This blog consist of the solutions to the Max margin interval trees Tests for GSOC-2018. The Tasks given are:

Easy: run some R code that shows you know how to train and test a decision tree model (rpart, partykit, etc). Bonus points if you can get trtf running for an interval regression problem, for example data(neuroblastomaProcessed, package=”penaltyLearning”). Use 5-fold cross-validation to compare the learned decision tree models to a trivial baseline (which ignores the features and just learns the most likely prediction based on the train labels and always predicts that).

Medium: Read the partykit vignette to learn how to implement a new tree model using the partykit framework. Use it to re-implement a simple version of Breiman’s CART algorithm (rpart R package).

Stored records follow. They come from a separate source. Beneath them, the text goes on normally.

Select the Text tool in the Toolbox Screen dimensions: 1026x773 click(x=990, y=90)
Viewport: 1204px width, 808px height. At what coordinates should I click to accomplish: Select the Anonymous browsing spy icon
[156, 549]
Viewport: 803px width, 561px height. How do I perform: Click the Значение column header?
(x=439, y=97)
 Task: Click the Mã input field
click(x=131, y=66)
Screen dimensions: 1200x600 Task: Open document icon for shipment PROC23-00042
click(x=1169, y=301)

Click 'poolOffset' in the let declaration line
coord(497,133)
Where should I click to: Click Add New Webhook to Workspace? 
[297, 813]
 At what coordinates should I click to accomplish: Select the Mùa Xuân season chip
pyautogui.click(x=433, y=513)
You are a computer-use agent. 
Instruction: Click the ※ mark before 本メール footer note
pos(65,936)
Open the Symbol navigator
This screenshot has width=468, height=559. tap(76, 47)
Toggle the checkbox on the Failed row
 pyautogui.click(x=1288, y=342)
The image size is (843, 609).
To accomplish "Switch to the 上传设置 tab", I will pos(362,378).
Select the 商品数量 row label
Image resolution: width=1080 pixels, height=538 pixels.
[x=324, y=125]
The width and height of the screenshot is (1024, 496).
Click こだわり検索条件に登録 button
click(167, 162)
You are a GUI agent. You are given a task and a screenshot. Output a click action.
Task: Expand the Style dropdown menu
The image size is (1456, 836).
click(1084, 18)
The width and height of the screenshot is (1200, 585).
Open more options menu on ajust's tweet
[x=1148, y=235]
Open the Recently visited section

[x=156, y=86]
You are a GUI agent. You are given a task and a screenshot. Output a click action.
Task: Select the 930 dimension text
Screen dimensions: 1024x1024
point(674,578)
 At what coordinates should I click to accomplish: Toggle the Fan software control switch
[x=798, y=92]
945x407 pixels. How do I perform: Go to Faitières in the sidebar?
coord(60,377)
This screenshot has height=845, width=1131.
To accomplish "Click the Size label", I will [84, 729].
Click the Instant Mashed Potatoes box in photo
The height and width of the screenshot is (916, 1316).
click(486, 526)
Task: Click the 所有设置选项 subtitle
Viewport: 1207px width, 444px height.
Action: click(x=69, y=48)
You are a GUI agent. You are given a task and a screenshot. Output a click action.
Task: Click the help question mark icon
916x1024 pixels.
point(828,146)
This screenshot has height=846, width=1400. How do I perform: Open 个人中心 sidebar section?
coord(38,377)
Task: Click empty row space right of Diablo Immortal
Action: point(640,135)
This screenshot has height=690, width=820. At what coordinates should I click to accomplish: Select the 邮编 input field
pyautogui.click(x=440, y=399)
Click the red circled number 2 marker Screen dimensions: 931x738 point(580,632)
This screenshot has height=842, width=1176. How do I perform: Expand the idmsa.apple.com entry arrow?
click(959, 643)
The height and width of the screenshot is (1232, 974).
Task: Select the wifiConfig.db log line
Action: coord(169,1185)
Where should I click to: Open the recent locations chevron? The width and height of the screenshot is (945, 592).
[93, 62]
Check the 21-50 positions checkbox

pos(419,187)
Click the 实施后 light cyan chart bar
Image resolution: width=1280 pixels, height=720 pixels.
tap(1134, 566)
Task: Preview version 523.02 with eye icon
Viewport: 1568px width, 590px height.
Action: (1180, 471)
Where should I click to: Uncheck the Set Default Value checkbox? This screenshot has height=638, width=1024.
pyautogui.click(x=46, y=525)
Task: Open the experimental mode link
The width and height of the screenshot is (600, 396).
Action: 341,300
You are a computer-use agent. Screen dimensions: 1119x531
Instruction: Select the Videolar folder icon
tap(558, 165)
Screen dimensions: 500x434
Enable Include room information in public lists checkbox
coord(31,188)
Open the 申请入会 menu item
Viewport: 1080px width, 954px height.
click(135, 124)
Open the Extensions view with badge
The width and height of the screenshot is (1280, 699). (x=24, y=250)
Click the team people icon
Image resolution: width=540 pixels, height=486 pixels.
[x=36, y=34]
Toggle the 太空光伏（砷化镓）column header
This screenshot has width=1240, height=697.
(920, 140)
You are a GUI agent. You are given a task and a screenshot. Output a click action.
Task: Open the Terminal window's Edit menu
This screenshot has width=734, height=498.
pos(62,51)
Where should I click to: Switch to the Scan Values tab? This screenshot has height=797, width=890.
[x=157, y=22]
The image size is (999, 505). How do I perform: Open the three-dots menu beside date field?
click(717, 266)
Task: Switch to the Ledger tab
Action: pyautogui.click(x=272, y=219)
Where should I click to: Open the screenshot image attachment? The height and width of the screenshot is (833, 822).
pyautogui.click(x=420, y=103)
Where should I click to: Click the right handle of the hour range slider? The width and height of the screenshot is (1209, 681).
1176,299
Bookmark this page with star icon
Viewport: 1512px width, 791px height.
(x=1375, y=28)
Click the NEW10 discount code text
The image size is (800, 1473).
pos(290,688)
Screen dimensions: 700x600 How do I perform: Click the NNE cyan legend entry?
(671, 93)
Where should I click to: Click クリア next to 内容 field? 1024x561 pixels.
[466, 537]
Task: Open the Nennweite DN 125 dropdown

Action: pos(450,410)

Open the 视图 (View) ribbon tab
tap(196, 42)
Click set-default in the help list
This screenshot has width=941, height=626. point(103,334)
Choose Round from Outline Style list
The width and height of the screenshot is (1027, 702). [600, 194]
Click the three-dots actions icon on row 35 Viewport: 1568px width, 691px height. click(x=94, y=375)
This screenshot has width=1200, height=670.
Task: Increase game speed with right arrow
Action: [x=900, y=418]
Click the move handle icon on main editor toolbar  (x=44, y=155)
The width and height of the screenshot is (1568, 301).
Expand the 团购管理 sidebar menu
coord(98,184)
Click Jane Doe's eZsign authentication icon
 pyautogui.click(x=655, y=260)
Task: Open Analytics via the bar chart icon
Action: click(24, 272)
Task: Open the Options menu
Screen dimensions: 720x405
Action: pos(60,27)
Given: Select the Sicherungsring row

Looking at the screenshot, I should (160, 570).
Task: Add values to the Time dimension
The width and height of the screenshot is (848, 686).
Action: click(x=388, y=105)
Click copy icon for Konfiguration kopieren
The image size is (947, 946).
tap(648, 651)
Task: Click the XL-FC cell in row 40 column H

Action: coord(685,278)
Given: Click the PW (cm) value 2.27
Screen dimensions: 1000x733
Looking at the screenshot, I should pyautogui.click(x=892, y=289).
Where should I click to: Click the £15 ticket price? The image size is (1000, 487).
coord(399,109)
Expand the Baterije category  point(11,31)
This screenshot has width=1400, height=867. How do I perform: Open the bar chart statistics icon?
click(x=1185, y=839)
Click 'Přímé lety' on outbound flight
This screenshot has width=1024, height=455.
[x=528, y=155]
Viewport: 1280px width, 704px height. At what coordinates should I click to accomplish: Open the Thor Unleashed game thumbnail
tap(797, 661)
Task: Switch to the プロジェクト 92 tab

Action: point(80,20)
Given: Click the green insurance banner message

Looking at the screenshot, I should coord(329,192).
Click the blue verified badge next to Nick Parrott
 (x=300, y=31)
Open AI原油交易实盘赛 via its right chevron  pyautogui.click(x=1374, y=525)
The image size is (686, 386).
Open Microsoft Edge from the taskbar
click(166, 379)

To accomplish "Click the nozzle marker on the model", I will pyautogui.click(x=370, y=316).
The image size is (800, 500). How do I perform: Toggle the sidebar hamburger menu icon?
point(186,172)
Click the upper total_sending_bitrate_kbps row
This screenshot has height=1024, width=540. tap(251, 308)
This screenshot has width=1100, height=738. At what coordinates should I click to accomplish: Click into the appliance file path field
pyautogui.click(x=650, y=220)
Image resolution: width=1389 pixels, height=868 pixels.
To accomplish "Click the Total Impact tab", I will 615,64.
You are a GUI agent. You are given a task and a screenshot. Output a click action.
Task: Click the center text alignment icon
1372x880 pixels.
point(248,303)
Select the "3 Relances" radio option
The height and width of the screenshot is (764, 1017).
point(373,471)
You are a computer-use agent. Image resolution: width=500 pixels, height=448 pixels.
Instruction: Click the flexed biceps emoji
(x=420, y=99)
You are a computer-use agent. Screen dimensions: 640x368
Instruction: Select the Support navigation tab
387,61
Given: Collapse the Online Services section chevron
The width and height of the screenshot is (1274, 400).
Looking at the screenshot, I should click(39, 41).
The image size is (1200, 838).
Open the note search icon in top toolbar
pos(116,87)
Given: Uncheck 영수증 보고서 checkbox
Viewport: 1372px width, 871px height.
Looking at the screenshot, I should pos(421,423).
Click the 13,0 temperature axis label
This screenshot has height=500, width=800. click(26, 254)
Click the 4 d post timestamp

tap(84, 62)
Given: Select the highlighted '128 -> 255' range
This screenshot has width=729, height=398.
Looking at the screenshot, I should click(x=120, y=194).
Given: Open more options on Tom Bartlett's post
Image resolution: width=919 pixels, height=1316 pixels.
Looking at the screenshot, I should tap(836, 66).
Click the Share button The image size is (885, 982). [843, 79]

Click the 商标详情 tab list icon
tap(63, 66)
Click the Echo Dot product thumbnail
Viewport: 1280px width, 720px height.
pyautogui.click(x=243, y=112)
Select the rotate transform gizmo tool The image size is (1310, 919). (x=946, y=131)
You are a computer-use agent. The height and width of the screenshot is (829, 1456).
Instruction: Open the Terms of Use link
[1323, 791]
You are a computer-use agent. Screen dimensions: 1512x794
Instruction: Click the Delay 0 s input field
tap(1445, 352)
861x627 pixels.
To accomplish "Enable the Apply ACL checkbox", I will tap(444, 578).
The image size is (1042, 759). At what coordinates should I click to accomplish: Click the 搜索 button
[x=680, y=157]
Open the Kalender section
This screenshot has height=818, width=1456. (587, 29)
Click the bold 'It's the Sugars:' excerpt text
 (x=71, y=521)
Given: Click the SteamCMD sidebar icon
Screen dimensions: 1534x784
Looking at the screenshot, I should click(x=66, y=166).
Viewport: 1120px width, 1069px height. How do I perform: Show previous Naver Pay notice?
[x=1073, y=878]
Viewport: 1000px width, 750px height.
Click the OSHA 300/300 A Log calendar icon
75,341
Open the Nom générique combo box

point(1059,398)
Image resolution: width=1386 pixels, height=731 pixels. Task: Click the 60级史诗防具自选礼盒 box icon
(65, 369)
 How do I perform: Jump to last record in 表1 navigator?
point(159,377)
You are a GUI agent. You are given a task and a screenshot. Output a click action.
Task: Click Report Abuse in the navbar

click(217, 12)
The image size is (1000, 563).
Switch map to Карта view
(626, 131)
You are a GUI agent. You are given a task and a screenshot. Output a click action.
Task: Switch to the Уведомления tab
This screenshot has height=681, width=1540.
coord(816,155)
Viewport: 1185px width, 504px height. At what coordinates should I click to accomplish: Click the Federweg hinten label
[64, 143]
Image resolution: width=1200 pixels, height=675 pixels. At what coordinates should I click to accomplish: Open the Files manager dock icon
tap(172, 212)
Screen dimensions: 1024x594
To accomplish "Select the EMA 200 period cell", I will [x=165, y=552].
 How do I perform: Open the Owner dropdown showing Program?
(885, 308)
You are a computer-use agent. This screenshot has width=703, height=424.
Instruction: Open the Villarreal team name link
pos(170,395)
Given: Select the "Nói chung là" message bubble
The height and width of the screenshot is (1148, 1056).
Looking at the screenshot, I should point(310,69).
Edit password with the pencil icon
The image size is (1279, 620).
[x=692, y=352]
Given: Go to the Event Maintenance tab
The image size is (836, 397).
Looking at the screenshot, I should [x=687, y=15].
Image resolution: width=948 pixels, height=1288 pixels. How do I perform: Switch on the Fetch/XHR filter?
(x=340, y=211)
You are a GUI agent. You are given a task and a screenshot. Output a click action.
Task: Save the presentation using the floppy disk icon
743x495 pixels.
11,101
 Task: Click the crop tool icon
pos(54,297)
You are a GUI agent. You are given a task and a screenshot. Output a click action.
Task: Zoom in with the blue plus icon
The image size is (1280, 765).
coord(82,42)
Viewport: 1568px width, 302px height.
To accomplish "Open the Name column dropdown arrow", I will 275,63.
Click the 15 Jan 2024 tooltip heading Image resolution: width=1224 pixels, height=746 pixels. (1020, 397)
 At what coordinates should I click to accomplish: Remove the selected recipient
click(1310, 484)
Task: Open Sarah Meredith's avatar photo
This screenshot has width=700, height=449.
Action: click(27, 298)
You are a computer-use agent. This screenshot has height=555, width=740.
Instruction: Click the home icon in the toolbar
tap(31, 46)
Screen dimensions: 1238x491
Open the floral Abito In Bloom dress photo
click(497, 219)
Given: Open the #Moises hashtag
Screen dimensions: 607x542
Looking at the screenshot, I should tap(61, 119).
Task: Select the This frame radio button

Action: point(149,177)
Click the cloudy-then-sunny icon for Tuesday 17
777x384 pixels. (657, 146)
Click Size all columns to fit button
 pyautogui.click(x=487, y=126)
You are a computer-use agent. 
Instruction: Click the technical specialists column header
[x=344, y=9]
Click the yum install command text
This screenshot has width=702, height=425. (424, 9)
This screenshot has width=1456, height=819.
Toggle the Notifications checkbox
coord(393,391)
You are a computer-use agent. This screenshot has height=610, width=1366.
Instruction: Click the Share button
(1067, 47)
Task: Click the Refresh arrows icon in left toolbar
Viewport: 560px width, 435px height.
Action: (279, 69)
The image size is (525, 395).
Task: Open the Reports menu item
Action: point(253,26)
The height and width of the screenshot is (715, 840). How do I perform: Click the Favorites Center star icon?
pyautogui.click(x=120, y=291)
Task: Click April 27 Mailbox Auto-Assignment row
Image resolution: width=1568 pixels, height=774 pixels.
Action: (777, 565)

Demonstrate the equivalence of your code and rpart on the data set in example(rpart).

Hard: Read the help page of the survival::survreg function, which can be used to fit a linear model for censored outputs. Use it as a sub-routine to implement a (slow) regression tree for interval censored output data. Search for the best possible split over all features – the best split is the one that maximizes the logLik of the survreg model. Demonstrate that your regression tree model works on a small subset of data(neuroblastomaProcessed, package=”penaltyLearning”).

Easy

Train and test a decision tree model using rpart and partykit. And compare 5-fold cross-validation pruned tree to trivial baseline model. Run trtf and train neuroblastomaProcessed dataset.

Medium

Implement a desicion tree model using the partykit framework using CART algorithm

Hard

Fit a linear model for censored outputs. Inplement Regression tree model for interval censored data.